Page’s second question asked for a “definition of the role of American leadership in 2020?” Again, both candidates largely sidestepped the question. Harris criticized Trump for favoring adversaries over allies:

So I love talking with Joe about a lot of these issues, and Joe, I think he said it quite well. He says, “You know, foreign policy, it might sound complicated, but really it’s relationships.” Just think about it as relationships. And so we know this in our personal and professional relationships, you got to keep your word to your friends. Got to be loyal to your friends. People who’ve stood with you, got to stand with them. You got to know who your adversaries are and keep them in check. But what we have seen with Donald Trump is that he has betrayed our friends and embraced dictators around the world.

Pence defended Trump’s foreign policy record:

President Trump kept his word when we moved the American embassy to Jerusalem, the capital of the state of Israel.

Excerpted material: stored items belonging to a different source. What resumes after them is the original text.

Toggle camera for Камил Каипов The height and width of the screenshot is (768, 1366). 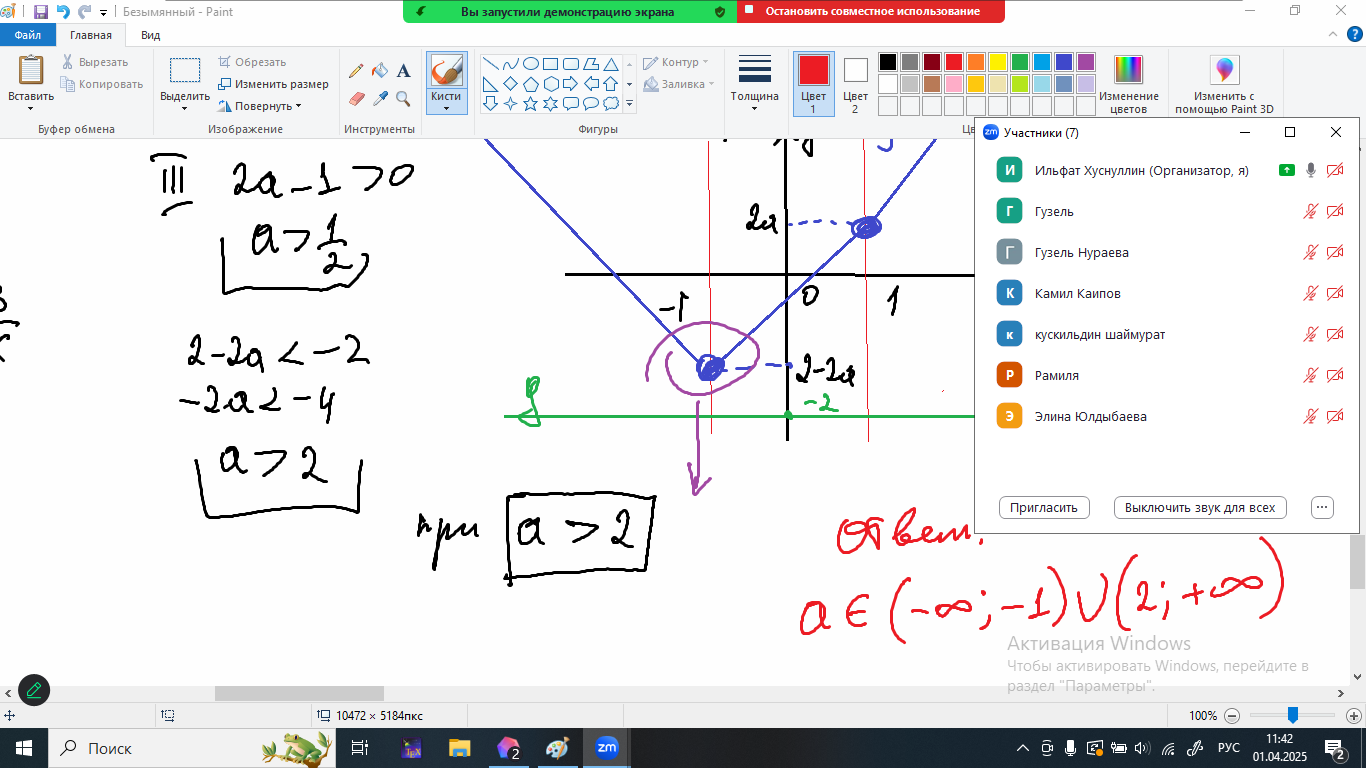click(1335, 294)
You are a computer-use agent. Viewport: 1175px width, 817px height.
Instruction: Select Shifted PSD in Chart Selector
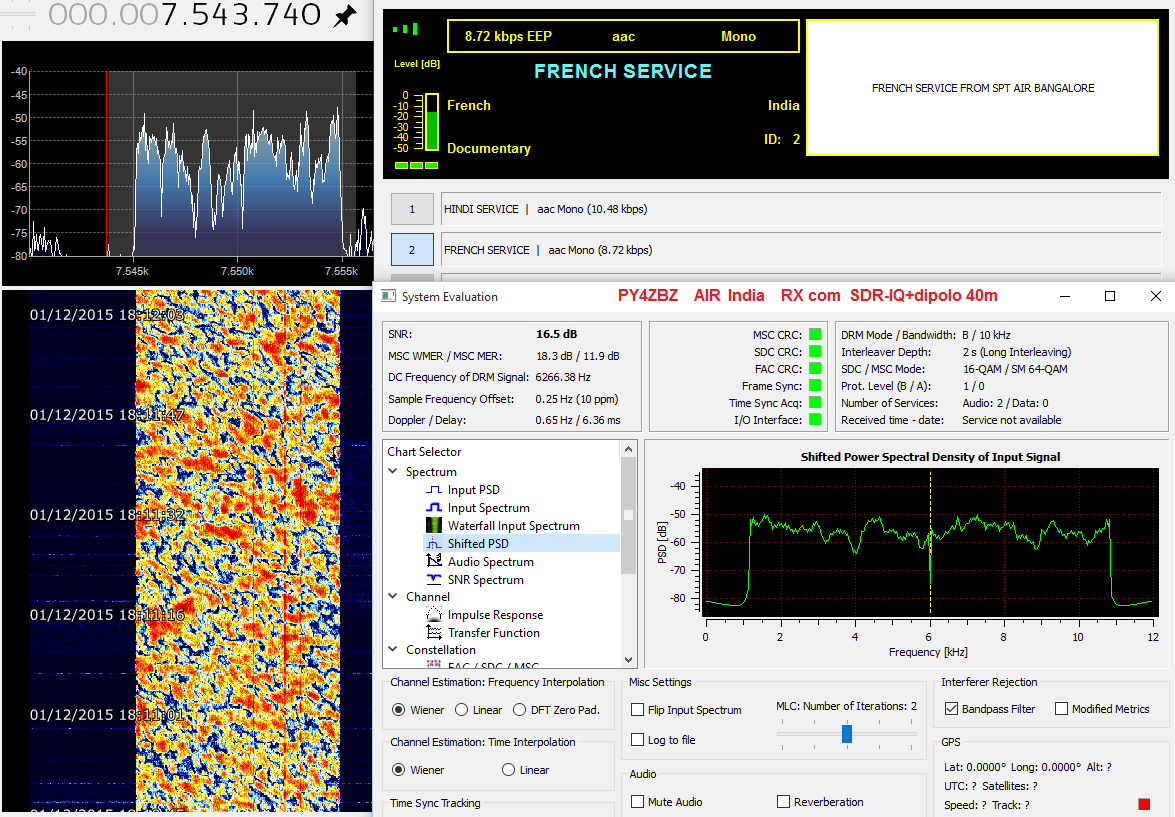478,544
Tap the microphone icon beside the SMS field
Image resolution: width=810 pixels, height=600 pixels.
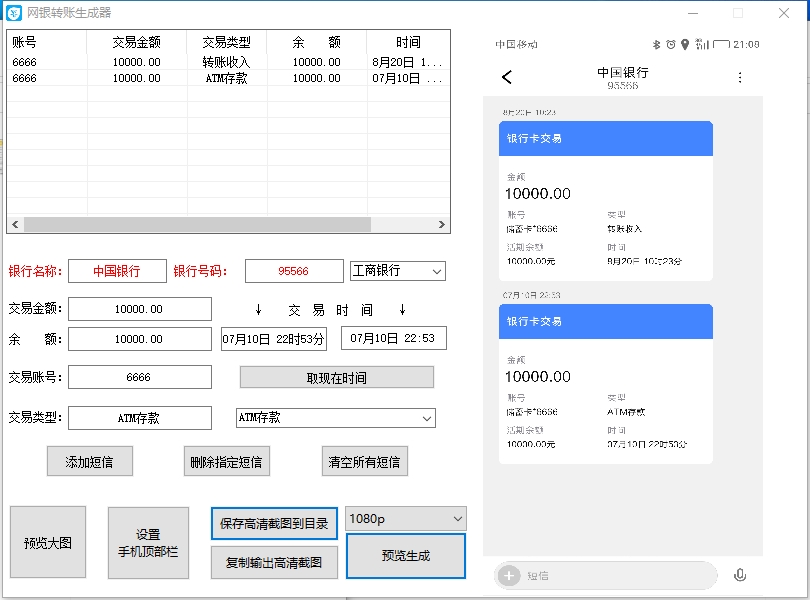pyautogui.click(x=741, y=574)
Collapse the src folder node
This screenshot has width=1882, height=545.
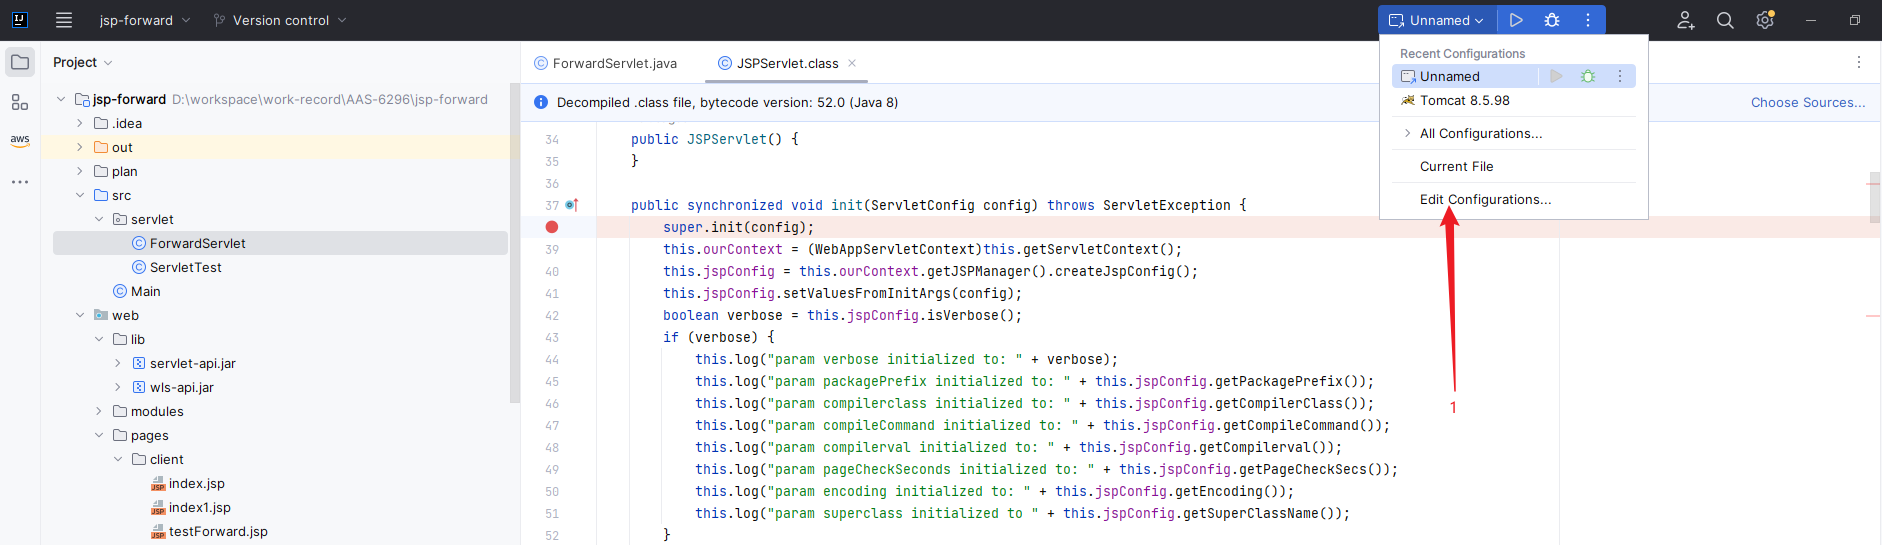[80, 195]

When Joe Biden was vice president, they promised to do that and they never did. We stood strong with our allies, but we’ve been demanding. NATO is now contributing more to our common defense than ever before thanks to President Trump’s leadership. We’ve strengthened our alliances across the Asia Pacific, and we’ve stood strong against those who would do us harm.

Left unsaid was whether the United States still can, or should, lead globally, and if so, to what end and via what means, and who exactly will follow? These are big questions on which a substantial amount of disagreement exists, both within the United States and outside it.

The next occupant of the Oval Office won’t have the luxury of the debate stage to sidestep tough questions. He will need to confront trade-offs in China policy and decide where and how the United States should lead. The choices he makes will be consequential for decades to come. But Wednesday’s vice-presidential debate didn’t provide much insight into what those choices might be.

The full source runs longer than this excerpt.